Car buried in mud. Photo: Jim Yugen Lakey
I'm going to republish a story I wrote about my first weeks living at Zen Mountain Center. I've added some photos of how the mountainside looked before the fire, when I visited last year. I hope you enjoy it. Consider donating to Zen Mountain Center to help them found a new way of life, so they can continue to offer Zen training to the next generation.
In September 2003, I went to stay for a year at Yokoji Zen Mountain Center, in the San Jacinto mountains of Southern California. I was a bright green young Zennie, so I was given simple tasks at the beginning. I spent most of my days outside clearing brush and slash, and "leveling the road" with a rake. During chanting services, I bonked the fish.
The road to ZMC is dirt, winding around a slope and prone to washouts. On my first full day at the monastery, I got on a tractor with the work leader, Shinko, who drove me down to a warty stretch, handed me an aluminum rake, and said, "make this a little more level." Shinko drove off to level another stretch with a more appropriate tool: the tractor.
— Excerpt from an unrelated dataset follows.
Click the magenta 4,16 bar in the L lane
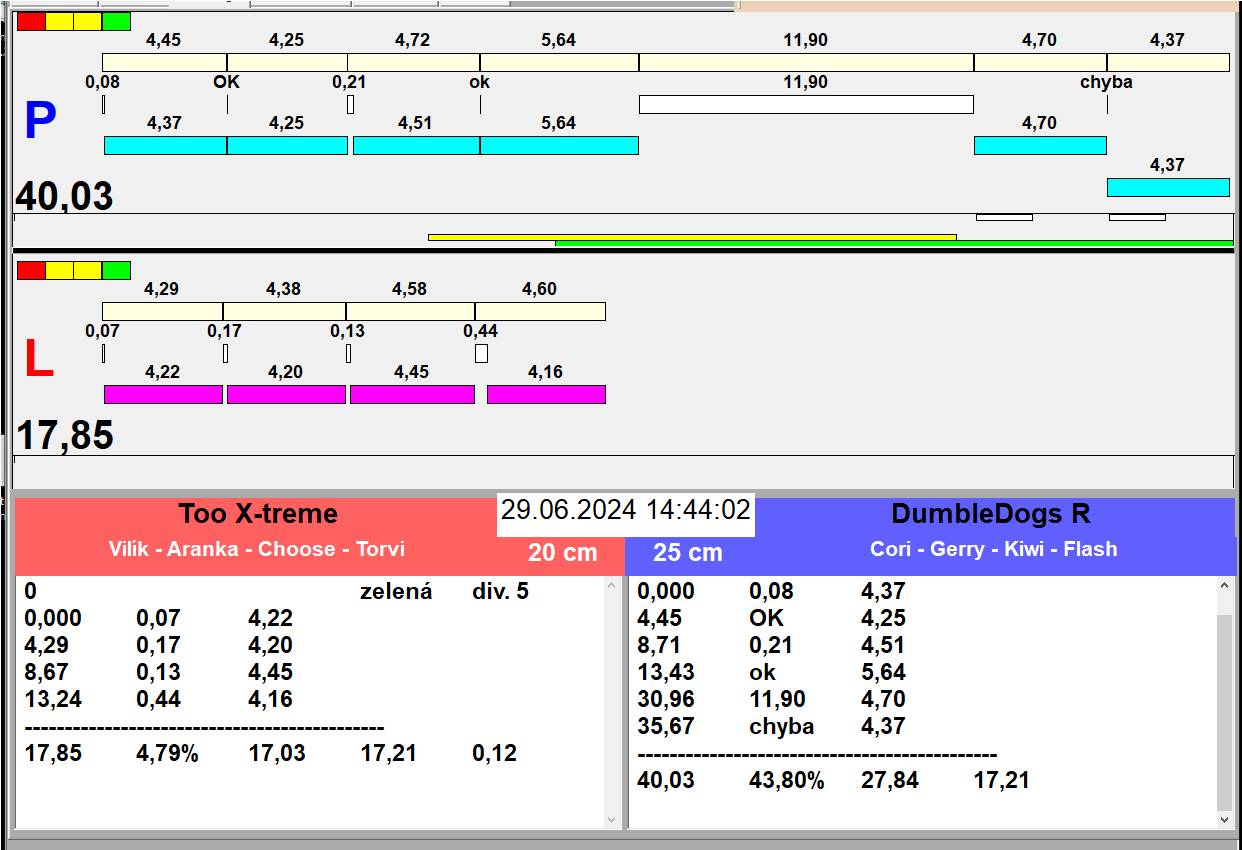This screenshot has height=850, width=1242. click(546, 394)
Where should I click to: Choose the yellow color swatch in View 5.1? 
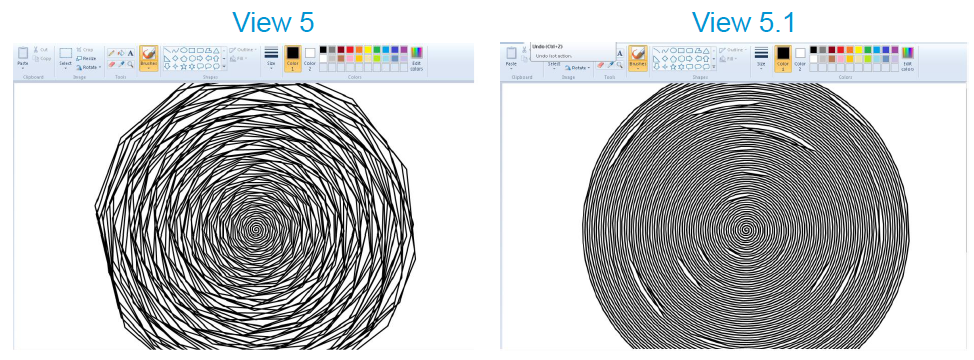858,50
I, a young software engineer, who had never completed a day of manual labor in my life, contemplated the road, my hands, the rake, and the year ahead. I was at a loss. In what way could these things be combined productively? "Level the road"? I pushed some rocks around with the rake. In a desperate burst, I tore at a hump in the road, breaking off a clod here and there. I stopped to see if I'd gotten blisters. It started to rain heavily.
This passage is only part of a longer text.